Composite 5: Bloom Application + Tonemapping

This pass reads both the HDR scene (colortex0) and the bloom atlas (colortex3), applies bloom before tonemapping, then outputs the final LDR result:

Read HDR scene color
DoBloom() averages all 7 LOD tiles (* 0.14) and blends with lerp(color, blur, bloomStrength)
Lottes 2016 tonemapping (HDR to LDR)
Color saturation and vibrance adjustment
Output to colortex0 (LDR)

The bloom strength includes a darkness boost (+ 0.2 * darknessFactor) that intensifies the glow in dark scenes, matching how the human eye perceives bloom more strongly in low-light conditions.

Bloom Configuration

All bloom parameters are exposed in settings.hlsl as compile-time defines with slider ranges, following the Iris/OptiFine shader options convention:

Parameter	Default	Range	Purpose
`BLOOM_ENABLED`	1	-1, 1	Enable or disable bloom entirely
`BLOOM_STRENGTH`	0.52	0.027 to 10.00	Bloom intensity (lerp factor)

The colortex0MipmapEnabled directive in rt_formats.hlsl controls whether the engine generates hardware mipmaps for the scene texture. Disabling it falls back to mip-0-only sampling, which still produces bloom but with lower quality downsampling.

Final Results

Scene with bloom disabled, showing the raw HDR tonemapped output without any glow

Bloom at 32% strength, adding subtle glow to bright surfaces like water reflections and sky

Bloom at 52% strength (default), producing a more pronounced glow that enhances the atmospheric feel

Design Philosophy

Across the bloom and mipmap generation systems, several principles guided the architecture:

Texture Owns Its Resources — Per-mip UAV descriptors live on D12Texture as persistent members, created lazily on first use and freed in the destructor. The MipmapGenerator remains a stateless utility with zero allocation overhead per frame. This follows the same ownership pattern as the existing SRV bindless index on D12Resource.
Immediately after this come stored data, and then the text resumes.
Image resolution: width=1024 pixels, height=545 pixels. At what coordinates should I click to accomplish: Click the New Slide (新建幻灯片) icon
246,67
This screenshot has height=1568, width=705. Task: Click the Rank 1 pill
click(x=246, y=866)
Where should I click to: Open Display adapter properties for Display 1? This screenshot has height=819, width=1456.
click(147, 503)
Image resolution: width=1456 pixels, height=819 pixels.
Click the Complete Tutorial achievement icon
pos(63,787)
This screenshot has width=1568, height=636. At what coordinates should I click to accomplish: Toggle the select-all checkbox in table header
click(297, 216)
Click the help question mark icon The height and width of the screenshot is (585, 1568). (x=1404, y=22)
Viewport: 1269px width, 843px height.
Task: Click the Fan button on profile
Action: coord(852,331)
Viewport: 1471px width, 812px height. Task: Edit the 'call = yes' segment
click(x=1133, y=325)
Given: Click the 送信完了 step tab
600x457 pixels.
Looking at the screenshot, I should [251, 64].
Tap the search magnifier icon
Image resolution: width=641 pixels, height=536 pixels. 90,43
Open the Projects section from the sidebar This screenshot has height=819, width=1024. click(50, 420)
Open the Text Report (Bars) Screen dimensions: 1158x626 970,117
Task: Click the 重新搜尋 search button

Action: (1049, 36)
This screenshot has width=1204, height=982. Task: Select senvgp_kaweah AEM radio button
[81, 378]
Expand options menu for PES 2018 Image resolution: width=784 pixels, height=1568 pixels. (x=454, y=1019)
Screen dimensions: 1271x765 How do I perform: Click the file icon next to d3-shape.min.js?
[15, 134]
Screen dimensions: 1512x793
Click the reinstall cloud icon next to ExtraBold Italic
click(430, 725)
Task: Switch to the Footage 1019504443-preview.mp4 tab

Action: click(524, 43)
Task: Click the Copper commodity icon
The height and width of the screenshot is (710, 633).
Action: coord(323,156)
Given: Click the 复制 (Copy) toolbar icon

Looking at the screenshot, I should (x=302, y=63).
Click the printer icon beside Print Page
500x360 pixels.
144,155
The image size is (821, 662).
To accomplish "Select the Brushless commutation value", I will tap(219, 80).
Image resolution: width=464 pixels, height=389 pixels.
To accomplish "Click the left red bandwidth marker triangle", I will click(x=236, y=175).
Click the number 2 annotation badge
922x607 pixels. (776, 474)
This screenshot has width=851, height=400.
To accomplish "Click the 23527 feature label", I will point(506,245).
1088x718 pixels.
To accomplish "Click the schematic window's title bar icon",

Generic Engine API, Specific Usage — D3D12RenderSystem::CreateUAV accepts a raw D3D12_UNORDERED_ACCESS_VIEW_DESC without assuming texture dimensions or mip slices. D3D12RenderSystem::UAVBarrier wraps the synchronization primitive. Each resource type builds its own descriptor and calls the generic API. No texture-specific knowledge leaks into the render system layer.

ShaderBundle-Driven Configuration — Mipmap generation is opt-in per render target through a const bool colortexNMipmapEnabled directive in the shader source. The engine parses this during bundle loading and configures the render target accordingly. Artists and shader developers control the feature without touching C++ code.

Compute Over Copy — Mipmap generation uses a dedicated compute shader rather than GenerateMips or CPU-side downsampling. The SM6.6 bindless RWTexture2D approach avoids the SRV/UAV state conflict that plagues mixed-access patterns in DX12, and the box filter produces identical results to hardware bilinear sampling for power-of-two downsampling.